Choose the right data types to minimize storage and improve performance.

-- Good: Appropriate data types
SELECT
CAST(user_id AS VARCHAR) as user_id,
CAST(order_count AS INTEGER) as order_count,
CAST(revenue AS DECIMAL(10,2)) as revenue,
CAST(created_at AS TIMESTAMP) as created_at
FROM staging.orders
WHERE order_date >= '{{ ds }}'::date
-- Avoid: Unnecessary data type conversions
SELECT
user_id,
order_count,
revenue,
created_at
FROM staging.orders
WHERE order_date >= '{{ ds }}'::date

Avoid unnecessary casting and conversions.

-- Good: Minimal conversions
SELECT
user_id,
order_type,
DATE(order_date) as order_date,
COUNT(*) as order_count
FROM staging.orders
WHERE order_date >= '{{ ds }}'::date
GROUP BY 1, 2, 3
-- Avoid: Excessive conversions
SELECT
CAST(user_id AS VARCHAR) as user_id,
CAST(order_type AS VARCHAR) as order_type,
CAST(DATE(order_date) AS DATE) as order_date,
CAST(COUNT(*) AS INTEGER) as order_count
FROM staging.orders
WHERE order_date >= '{{ ds }}'::date
GROUP BY 1, 2, 3

Break down complex queries into manageable parts.
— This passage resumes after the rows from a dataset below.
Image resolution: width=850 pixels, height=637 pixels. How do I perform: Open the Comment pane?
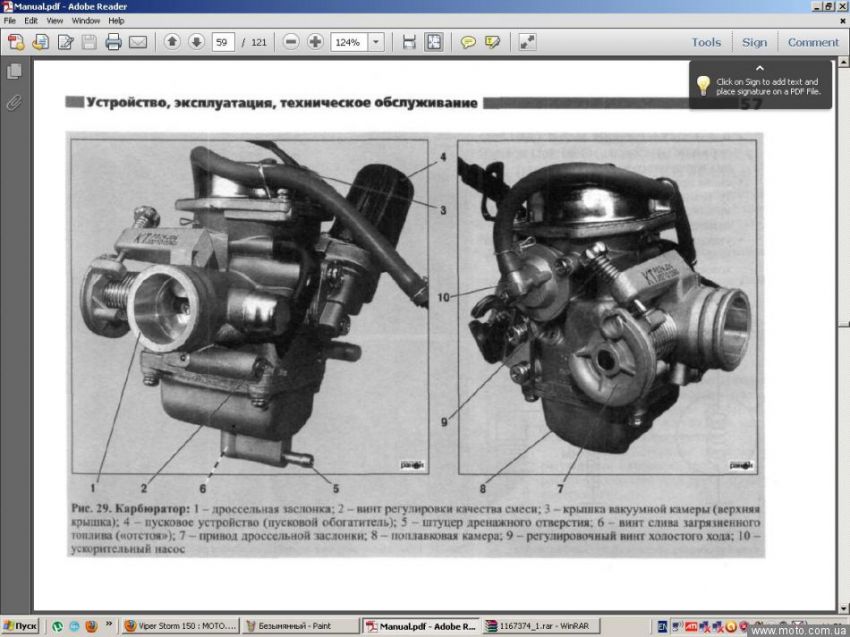813,42
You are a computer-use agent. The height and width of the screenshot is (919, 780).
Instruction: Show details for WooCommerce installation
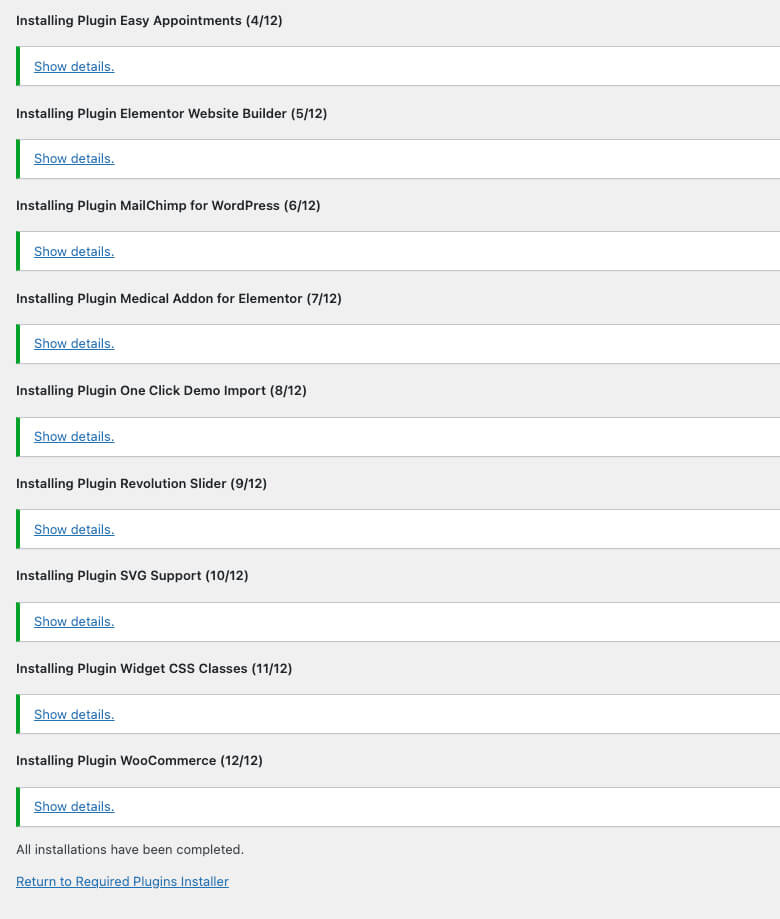[x=74, y=806]
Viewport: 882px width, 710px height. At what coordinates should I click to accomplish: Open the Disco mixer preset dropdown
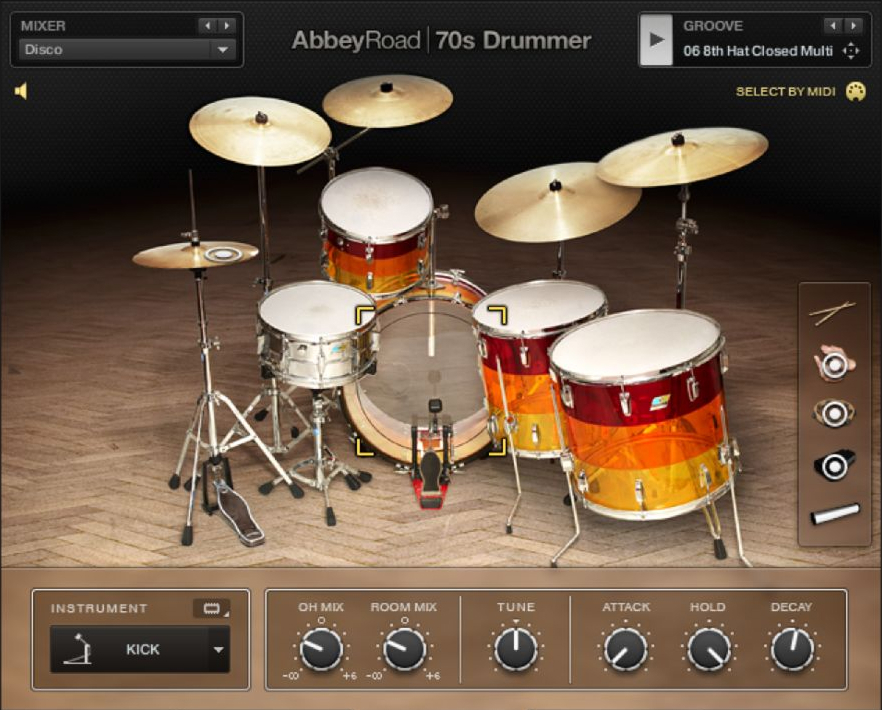point(125,50)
-- Good: Use CTEs for clarity and performance
WITH base_orders AS (
SELECT
user_id,
order_date,
revenue,
order_type
FROM orders
WHERE order_date >= '2024-01-01'
AND order_date < '2024-02-01'
AND user_id IS NOT NULL
),
aggregated_orders AS (
SELECT
user_id,
order_type,
COUNT(*) as order_count,
SUM(revenue) as total_revenue
FROM base_orders
GROUP BY 1, 2
)
SELECT
user_id,
order_type,
order_count,
total_revenue,
CURRENT_TIMESTAMP as processed_at
FROM aggregated_orders
ORDER BY total_revenue DESC

Use efficient subquery patterns.

-- Good: Efficient subquery
SELECT
u.user_id,
u.email,
COALESCE(o.order_count, 0) as order_count
FROM users u
LEFT JOIN (
SELECT
user_id,
COUNT(*) as order_count
FROM orders
WHERE order_date >= '2024-01-01'
GROUP BY 1
) o ON u.user_id = o.user_id
WHERE u.created_date >= '2024-01-01'
-- Avoid: Inefficient subquery
SELECT
u.user_id,
u.email,
(SELECT COUNT(*) FROM orders WHERE user_id = u.user_id AND order_date >= '2024-01-01') as order_count
FROM users u
WHERE u.created_date >= '2024-01-01'

Use B-tree indexes for equality and range queries.

-- Create B-tree index
CREATE INDEX idx_users_email ON users(email);
CREATE INDEX idx_orders_date ON orders(order_date);
CREATE INDEX idx_orders_user_date ON orders(user_id, order_date);

Use hash indexes for equality queries only.

-- Create hash index
CREATE INDEX idx_users_id_hash ON users USING HASH (user_id);

Use GIN indexes for array and JSON data.

-- Create GIN index for JSONB
CREATE INDEX idx_users_properties_gin ON users USING GIN (properties);
-- Create GIN index for arrays
CREATE INDEX idx_users_tags_gin ON users USING GIN (tags);

Create partial indexes for filtered queries.

-- Create partial index
CREATE INDEX idx_active_users ON users(email)
WHERE status = 'active';
-- Create partial index for recent orders
CREATE INDEX idx_recent_orders ON orders(user_id, order_date)
WHERE order_date >= '2024-01-01';

Check index usage to identify optimization opportunities.

-- Check index usage
SELECT
schemaname,
tablename,
indexname,
idx_scan,
idx_tup_read,
idx_tup_fetch
FROM pg_stat_user_indexes
ORDER BY idx_scan DESC;

Find indexes that are not being used.

-- Find unused indexes
SELECT
schemaname,
tablename,
indexname,
idx_scan
FROM pg_stat_user_indexes
WHERE idx_scan = 0
ORDER BY schemaname, tablename;

Analyze index effectiveness and performance.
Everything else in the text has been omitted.